The Beauty of 20 Tokens per Second: Why I Use Local AI to Think Slower

Many times we are obsessed with the fast track.

We want the answer now. The summary now. The draft now. The idea now.

Cloud AI models are designed to satisfy that anxiety. They are engineering marvels capable of producing neat paragraphs, structured plans, and complete documents in a matter of seconds. Before you even finish your coffee, the machine can already give you something that looks finished.

And right there, exactly, lies the problem.

Lately, I have started to feel a sort of cognitive vertigo when working with models that are too fast. The answer arrives so quickly, so confidently, and so completely that I often feel I am entering the conversation too late. The model has already made decisions. It has already framed the problem. It has already chosen what was important and what wasn’t.

I am left in the role of reviewing a result, not participating in the thinking process.

That is where the Zone of Non-Development begins.

In my previous article, I defined the Zone of Non-Development as that space where AI facilitates the task for us, but also removes the friction that would have helped us grow. It is the place where efficiency becomes so comfortable that, without us realizing it, it replaces learning.

So, to avoid that zone, I didn’t look for a faster model.

I looked for another rhythm.

I went local.

My Homelab as a Cognitive Regulator

My current thinking environment is not just a subscription or a browser tab. It is also a physical machine that I have in my office right in front of me: a Beelink SER9 Pro with an AMD Ryzen AI 9 HX 370, configured to dedicate a good portion of its memory to local AI workloads.

I use tools like Ollama, OpenWebUI, n8n, and OpenClaw to run local models, connect them to my own knowledge base, and experiment with different workflows.

When I load heavy models, I don’t get the instantaneous speed of a large data center. In general, I see a stable generation of around 20 tokens per second.

In a world obsessed with performance, that might look like a limitation.

For me, it became a cognitive regulator.

At that speed, the AI doesn’t feel like a vending machine delivering a finished product. It feels more like a visible thinking partner. The text appears at a rhythm that allows me to read, question, compare, interrupt, and think along with the model.

The machine doesn’t simply generate.

It unfolds.

And because it unfolds slowly enough, I can keep participating.

Watching the Machine Think

One of the most important changes in my way of working was being able to observe the model’s reasoning patterns as they develop.

With local models, especially when I enable verbose mode or use reasoning-oriented prompts, I can see where the answer is going while it is still forming. I can notice what categories the model is building, what assumptions it is making, what evidence it is prioritizing, and at what point it begins to deviate.

This matters because AI errors don’t just appear at the end.

Sometimes the problem starts in the very first lines.

The model might have misunderstood the task.
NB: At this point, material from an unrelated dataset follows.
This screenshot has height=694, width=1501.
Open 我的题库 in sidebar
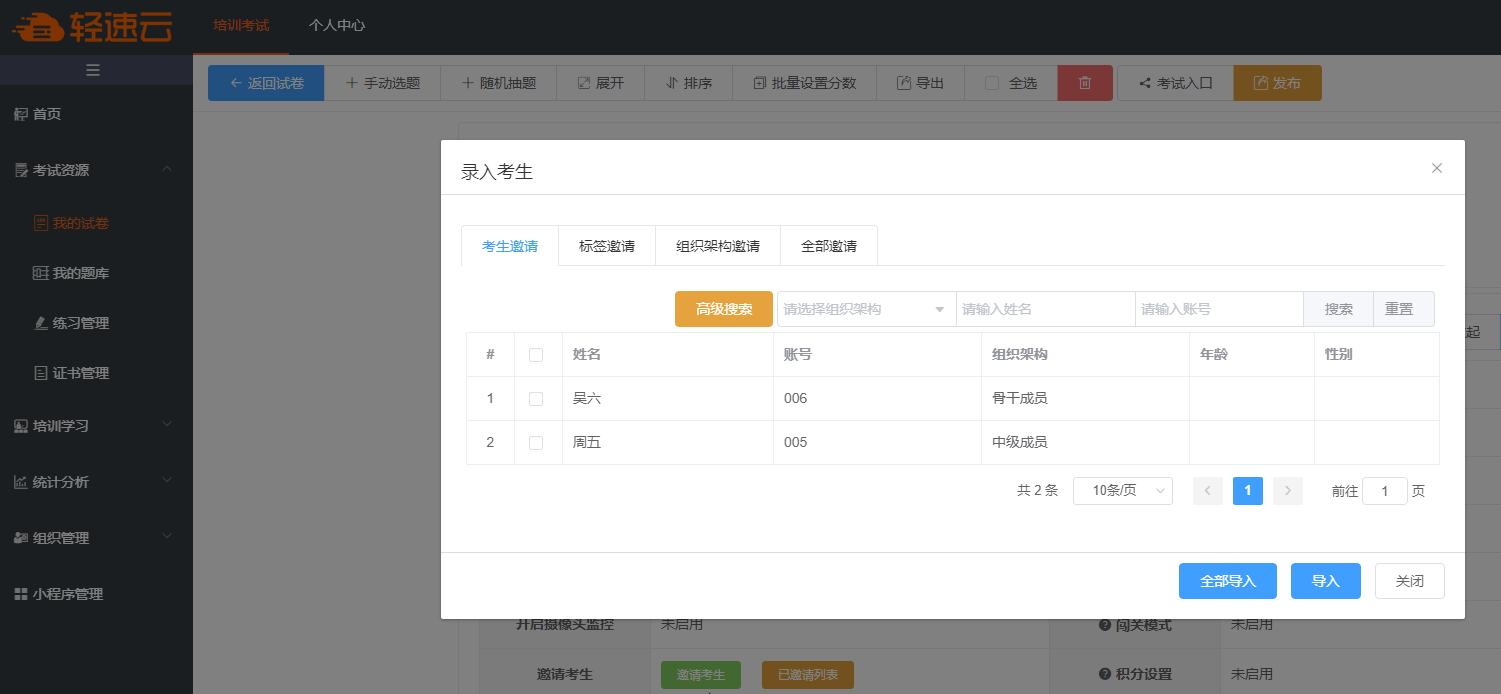80,273
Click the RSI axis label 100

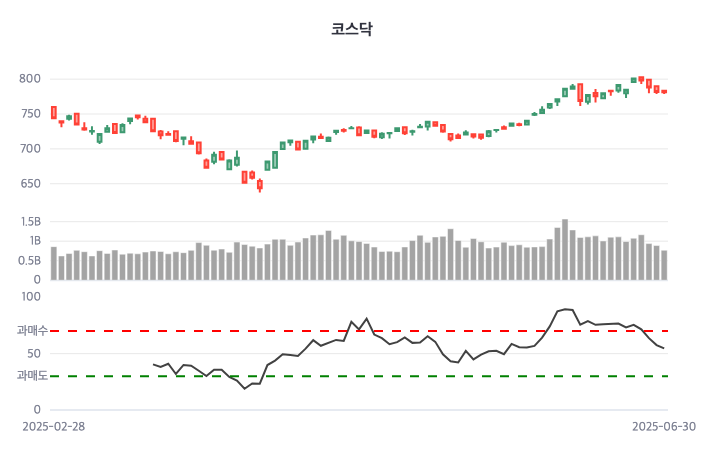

It might overgeneralize. It might choose the wrong framework. It might start writing something that sounds correct but is clearly drifting away from the actual purpose.

When the model is too fast, I often only see the error after it has produced a polished 800-word response. At that point, I am no longer guiding the thought process. I am cleaning up the result.

But when generation happens at human speed, I can detect the detour earlier.

I can stop it.

I can redirect it.

I can say: “No, this isn’t the point.”

That small gesture matters. The Stop button ceases to be a technical feature and becomes a symbol of intellectual agency.

I am not passively waiting for the machine to finish.

I am actively deciding if the line of thought is still useful.

Human-in-the-Loop is Not a Box to Check

In many conversations about AI, human-in-the-loop sounds like a governance term. It usually means that a person reviews the result before approving it.

That is important, but it is not enough.

For me, true human-in-the-loop integration implies participating during the process, not just at the end. It means being close enough to the generation to be able to modify the direction while the thought is still alive.

That is where local AI changed my relationship with the tool.

The slower pace forces me back to work. I cannot outsource the entire cognitive process and come back later just to approve it. I have to read. I have to compare. I have to decide. I have to notice when the model is helping me think and when it is trying to think for me.

That difference is key.

Because the goal is not just to produce better content.

The goal is to become a better thinker during the process.

The Speed Cap We Don’t Have Yet

Sometimes I think that, just like in a video game where I can cap the FPS (frames per second) to get a more stable experience, I would also like to be able to cap the TPS (tokens per second) in online models.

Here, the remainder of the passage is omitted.